## TASK INSTRUCTIONS
Beginning with the first entry, print all the records exactly.

## GIVEN DATA
————————
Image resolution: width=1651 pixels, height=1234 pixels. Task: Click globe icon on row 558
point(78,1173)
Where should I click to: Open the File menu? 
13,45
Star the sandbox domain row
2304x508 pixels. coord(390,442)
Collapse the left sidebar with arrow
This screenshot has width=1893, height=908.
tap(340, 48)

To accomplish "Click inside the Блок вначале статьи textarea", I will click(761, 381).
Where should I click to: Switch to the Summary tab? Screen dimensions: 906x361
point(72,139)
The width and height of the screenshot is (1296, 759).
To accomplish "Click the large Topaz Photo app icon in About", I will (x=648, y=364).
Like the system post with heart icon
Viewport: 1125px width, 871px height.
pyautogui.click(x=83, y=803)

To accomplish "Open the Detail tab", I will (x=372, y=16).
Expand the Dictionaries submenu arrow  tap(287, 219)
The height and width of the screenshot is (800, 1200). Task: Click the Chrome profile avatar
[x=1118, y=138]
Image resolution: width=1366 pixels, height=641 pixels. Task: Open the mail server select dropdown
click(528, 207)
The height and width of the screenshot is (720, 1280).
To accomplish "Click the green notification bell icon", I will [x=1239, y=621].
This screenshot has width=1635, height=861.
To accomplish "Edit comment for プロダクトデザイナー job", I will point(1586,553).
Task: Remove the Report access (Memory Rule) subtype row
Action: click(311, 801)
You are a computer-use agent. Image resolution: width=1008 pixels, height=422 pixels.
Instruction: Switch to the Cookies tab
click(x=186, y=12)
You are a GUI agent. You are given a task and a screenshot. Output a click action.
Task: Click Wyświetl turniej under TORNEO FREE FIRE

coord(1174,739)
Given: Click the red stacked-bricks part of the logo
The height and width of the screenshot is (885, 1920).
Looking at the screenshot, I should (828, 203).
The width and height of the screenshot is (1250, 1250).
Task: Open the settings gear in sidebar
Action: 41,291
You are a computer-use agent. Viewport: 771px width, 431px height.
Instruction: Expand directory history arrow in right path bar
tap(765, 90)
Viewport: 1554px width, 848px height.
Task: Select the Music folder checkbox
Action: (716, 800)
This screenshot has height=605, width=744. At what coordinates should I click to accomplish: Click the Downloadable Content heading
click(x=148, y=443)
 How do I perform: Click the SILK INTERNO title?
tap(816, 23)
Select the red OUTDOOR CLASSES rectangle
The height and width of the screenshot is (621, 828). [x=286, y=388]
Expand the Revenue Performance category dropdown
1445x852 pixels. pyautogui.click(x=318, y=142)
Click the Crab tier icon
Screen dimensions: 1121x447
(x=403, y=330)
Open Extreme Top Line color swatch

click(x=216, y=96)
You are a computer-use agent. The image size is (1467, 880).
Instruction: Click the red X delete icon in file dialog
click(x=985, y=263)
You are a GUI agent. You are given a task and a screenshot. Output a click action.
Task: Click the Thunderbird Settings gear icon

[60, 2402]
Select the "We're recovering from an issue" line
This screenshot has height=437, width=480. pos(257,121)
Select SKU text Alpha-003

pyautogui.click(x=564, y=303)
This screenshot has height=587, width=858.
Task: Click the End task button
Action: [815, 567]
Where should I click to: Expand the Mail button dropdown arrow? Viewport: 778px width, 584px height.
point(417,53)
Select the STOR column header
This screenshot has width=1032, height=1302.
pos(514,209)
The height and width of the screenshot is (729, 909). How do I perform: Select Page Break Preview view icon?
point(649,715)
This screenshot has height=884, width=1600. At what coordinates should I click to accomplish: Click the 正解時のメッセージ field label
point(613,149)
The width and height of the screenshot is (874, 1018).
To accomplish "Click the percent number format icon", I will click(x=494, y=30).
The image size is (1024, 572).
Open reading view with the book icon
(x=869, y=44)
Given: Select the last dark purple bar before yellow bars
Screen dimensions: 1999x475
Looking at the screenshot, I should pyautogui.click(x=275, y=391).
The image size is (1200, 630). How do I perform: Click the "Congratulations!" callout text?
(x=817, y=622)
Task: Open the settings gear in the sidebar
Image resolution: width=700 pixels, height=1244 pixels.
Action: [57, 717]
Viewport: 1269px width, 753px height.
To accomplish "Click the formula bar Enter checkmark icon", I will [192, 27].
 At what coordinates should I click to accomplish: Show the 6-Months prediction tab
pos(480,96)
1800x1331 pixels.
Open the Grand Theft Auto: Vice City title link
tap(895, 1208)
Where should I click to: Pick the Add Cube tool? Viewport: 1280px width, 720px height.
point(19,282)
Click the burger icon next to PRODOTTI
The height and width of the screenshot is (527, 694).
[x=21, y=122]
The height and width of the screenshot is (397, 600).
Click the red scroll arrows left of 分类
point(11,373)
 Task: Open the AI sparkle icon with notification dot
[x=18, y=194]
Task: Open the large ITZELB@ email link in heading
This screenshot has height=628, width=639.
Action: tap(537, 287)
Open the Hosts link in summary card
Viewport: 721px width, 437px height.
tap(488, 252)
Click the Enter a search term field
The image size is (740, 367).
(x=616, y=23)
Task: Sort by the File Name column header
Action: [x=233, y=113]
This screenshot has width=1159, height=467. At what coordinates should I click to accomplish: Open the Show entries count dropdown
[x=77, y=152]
————————
## REPLY
Image resolution: width=1651 pixels, height=1234 pixels. Task: Click globe icon on row 558
point(78,1173)
Where should I click to: Open the File menu? 
13,45
Star the sandbox domain row
2304x508 pixels. coord(390,442)
Collapse the left sidebar with arrow
This screenshot has width=1893, height=908.
tap(340, 48)

To accomplish "Click inside the Блок вначале статьи textarea", I will click(761, 381).
Where should I click to: Switch to the Summary tab? Screen dimensions: 906x361
point(72,139)
The width and height of the screenshot is (1296, 759).
To accomplish "Click the large Topaz Photo app icon in About", I will (x=648, y=364).
Like the system post with heart icon
Viewport: 1125px width, 871px height.
pyautogui.click(x=83, y=803)

To accomplish "Open the Detail tab", I will (x=372, y=16).
Expand the Dictionaries submenu arrow  tap(287, 219)
The height and width of the screenshot is (800, 1200). Task: Click the Chrome profile avatar
[x=1118, y=138]
Image resolution: width=1366 pixels, height=641 pixels. Task: Open the mail server select dropdown
click(528, 207)
The height and width of the screenshot is (720, 1280).
To accomplish "Click the green notification bell icon", I will [x=1239, y=621].
This screenshot has width=1635, height=861.
To accomplish "Edit comment for プロダクトデザイナー job", I will point(1586,553).
Task: Remove the Report access (Memory Rule) subtype row
Action: click(311, 801)
You are a computer-use agent. Image resolution: width=1008 pixels, height=422 pixels.
Instruction: Switch to the Cookies tab
click(x=186, y=12)
You are a GUI agent. You are given a task and a screenshot. Output a click action.
Task: Click Wyświetl turniej under TORNEO FREE FIRE

coord(1174,739)
Given: Click the red stacked-bricks part of the logo
The height and width of the screenshot is (885, 1920).
Looking at the screenshot, I should (828, 203).
The width and height of the screenshot is (1250, 1250).
Task: Open the settings gear in sidebar
Action: 41,291
You are a computer-use agent. Viewport: 771px width, 431px height.
Instruction: Expand directory history arrow in right path bar
tap(765, 90)
Viewport: 1554px width, 848px height.
Task: Select the Music folder checkbox
Action: (716, 800)
This screenshot has height=605, width=744. At what coordinates should I click to accomplish: Click the Downloadable Content heading
click(x=148, y=443)
 How do I perform: Click the SILK INTERNO title?
tap(816, 23)
Select the red OUTDOOR CLASSES rectangle
The height and width of the screenshot is (621, 828). [x=286, y=388]
Expand the Revenue Performance category dropdown
1445x852 pixels. pyautogui.click(x=318, y=142)
Click the Crab tier icon
Screen dimensions: 1121x447
(x=403, y=330)
Open Extreme Top Line color swatch

click(x=216, y=96)
You are a computer-use agent. The image size is (1467, 880).
Instruction: Click the red X delete icon in file dialog
click(x=985, y=263)
You are a GUI agent. You are given a task and a screenshot. Output a click action.
Task: Click the Thunderbird Settings gear icon

[60, 2402]
Select the "We're recovering from an issue" line
This screenshot has height=437, width=480. pos(257,121)
Select SKU text Alpha-003

pyautogui.click(x=564, y=303)
This screenshot has height=587, width=858.
Task: Click the End task button
Action: [815, 567]
Where should I click to: Expand the Mail button dropdown arrow? Viewport: 778px width, 584px height.
point(417,53)
Select the STOR column header
This screenshot has width=1032, height=1302.
pos(514,209)
The height and width of the screenshot is (729, 909). How do I perform: Select Page Break Preview view icon?
point(649,715)
This screenshot has height=884, width=1600. At what coordinates should I click to accomplish: Click the 正解時のメッセージ field label
point(613,149)
The width and height of the screenshot is (874, 1018).
To accomplish "Click the percent number format icon", I will click(x=494, y=30).
The image size is (1024, 572).
Open reading view with the book icon
(x=869, y=44)
Given: Select the last dark purple bar before yellow bars
Screen dimensions: 1999x475
Looking at the screenshot, I should pyautogui.click(x=275, y=391).
The image size is (1200, 630). How do I perform: Click the "Congratulations!" callout text?
(x=817, y=622)
Task: Open the settings gear in the sidebar
Image resolution: width=700 pixels, height=1244 pixels.
Action: [57, 717]
Viewport: 1269px width, 753px height.
To accomplish "Click the formula bar Enter checkmark icon", I will [192, 27].
 At what coordinates should I click to accomplish: Show the 6-Months prediction tab
pos(480,96)
1800x1331 pixels.
Open the Grand Theft Auto: Vice City title link
tap(895, 1208)
Where should I click to: Pick the Add Cube tool? Viewport: 1280px width, 720px height.
point(19,282)
Click the burger icon next to PRODOTTI
The height and width of the screenshot is (527, 694).
[x=21, y=122]
The height and width of the screenshot is (397, 600).
Click the red scroll arrows left of 分类
point(11,373)
 Task: Open the AI sparkle icon with notification dot
[x=18, y=194]
Task: Open the large ITZELB@ email link in heading
This screenshot has height=628, width=639.
Action: tap(537, 287)
Open the Hosts link in summary card
Viewport: 721px width, 437px height.
tap(488, 252)
Click the Enter a search term field
The image size is (740, 367).
(x=616, y=23)
Task: Sort by the File Name column header
Action: [x=233, y=113]
This screenshot has width=1159, height=467. At what coordinates should I click to accomplish: Open the Show entries count dropdown
[x=77, y=152]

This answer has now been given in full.